Your goal »
Swap "agent" for "assistant" in the lines from the one holding "You are a computer-use agent." through the end of the records, both ends included, and give only those lines again with nothing else changed. Leave the pictures out of your answer.

Extracted entries »
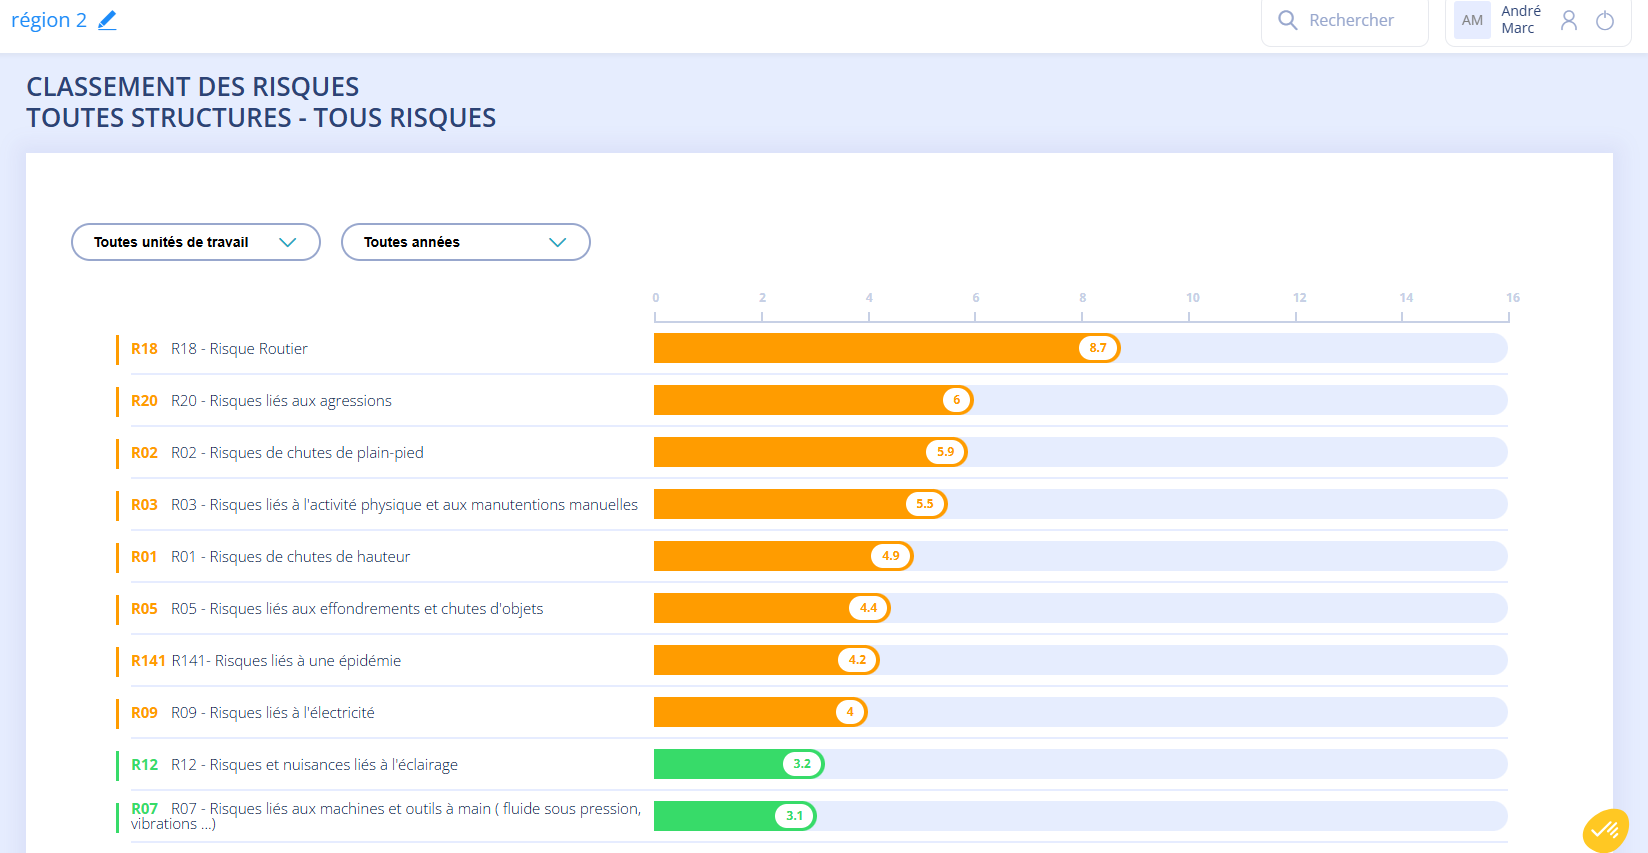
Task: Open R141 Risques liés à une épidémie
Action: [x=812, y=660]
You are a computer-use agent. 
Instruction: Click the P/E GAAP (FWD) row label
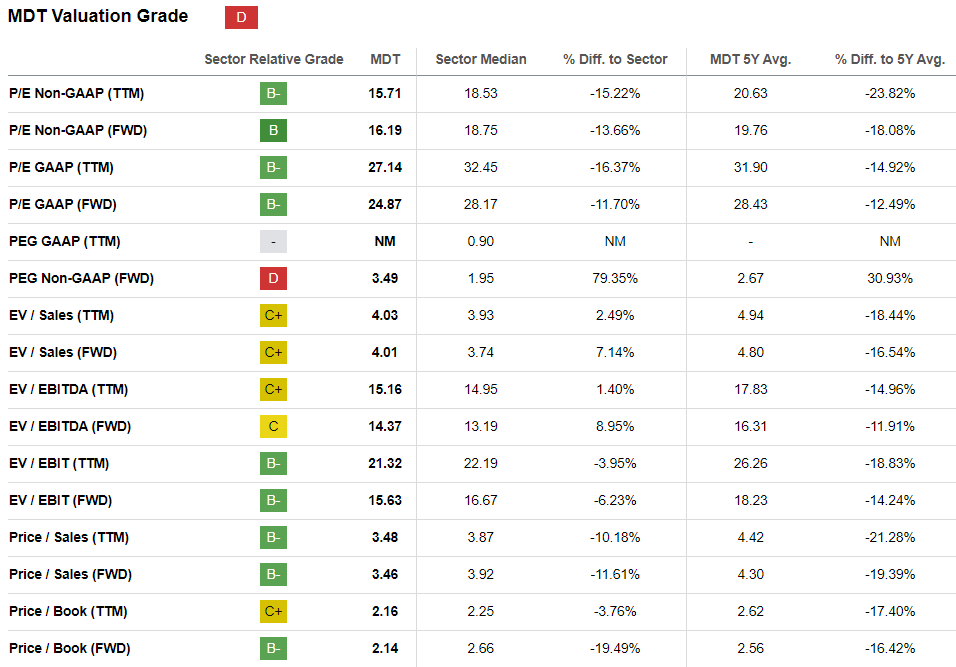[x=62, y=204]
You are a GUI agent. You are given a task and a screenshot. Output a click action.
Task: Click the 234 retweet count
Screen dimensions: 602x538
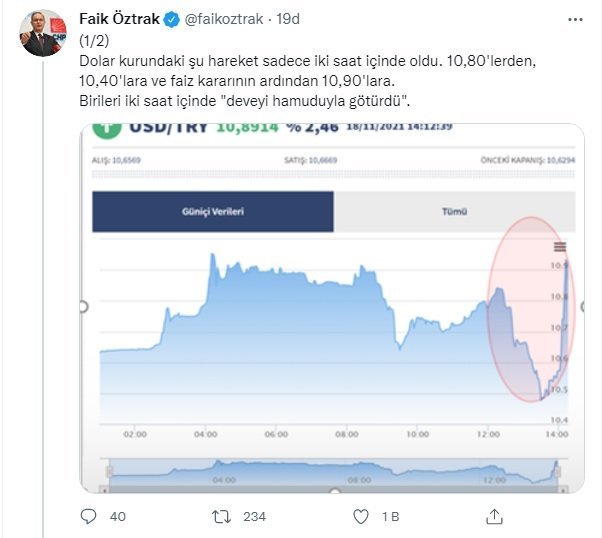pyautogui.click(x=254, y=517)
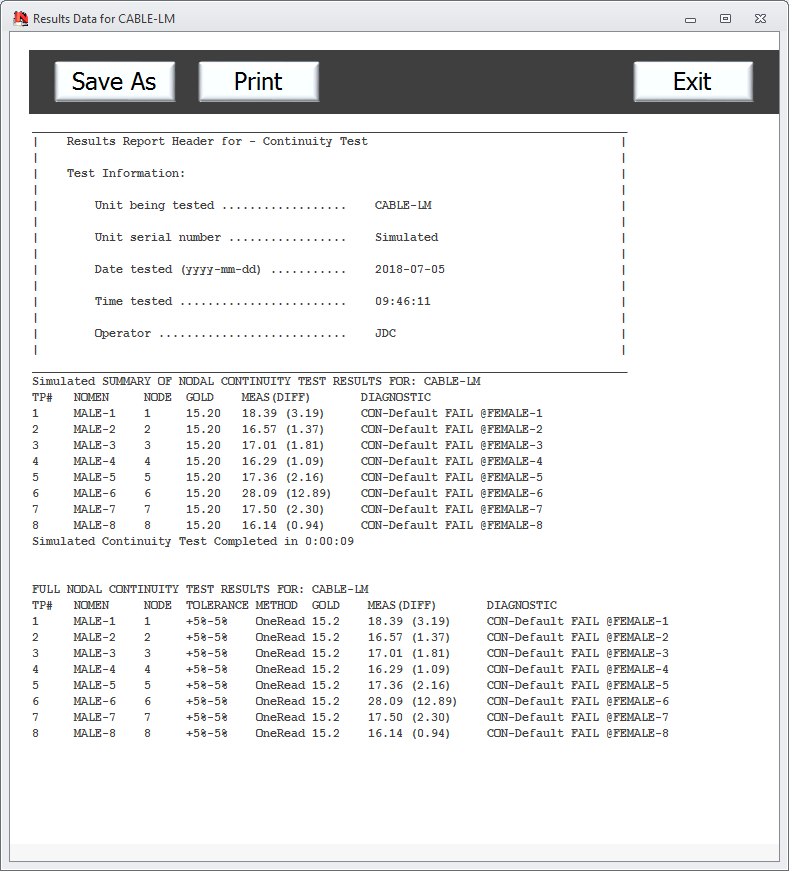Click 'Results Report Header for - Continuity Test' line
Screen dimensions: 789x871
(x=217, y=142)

Answer in full »
You are a computer-use assistant. 
Instruction: Click the P/E GAAP (FWD) row label
[x=62, y=204]
You are a GUI assistant. You are given a task and a screenshot. Output a click action.
Task: Click the 234 retweet count
Screen dimensions: 602x538
pyautogui.click(x=254, y=517)
Click 'Results Report Header for - Continuity Test' line
Screen dimensions: 789x871
(x=217, y=142)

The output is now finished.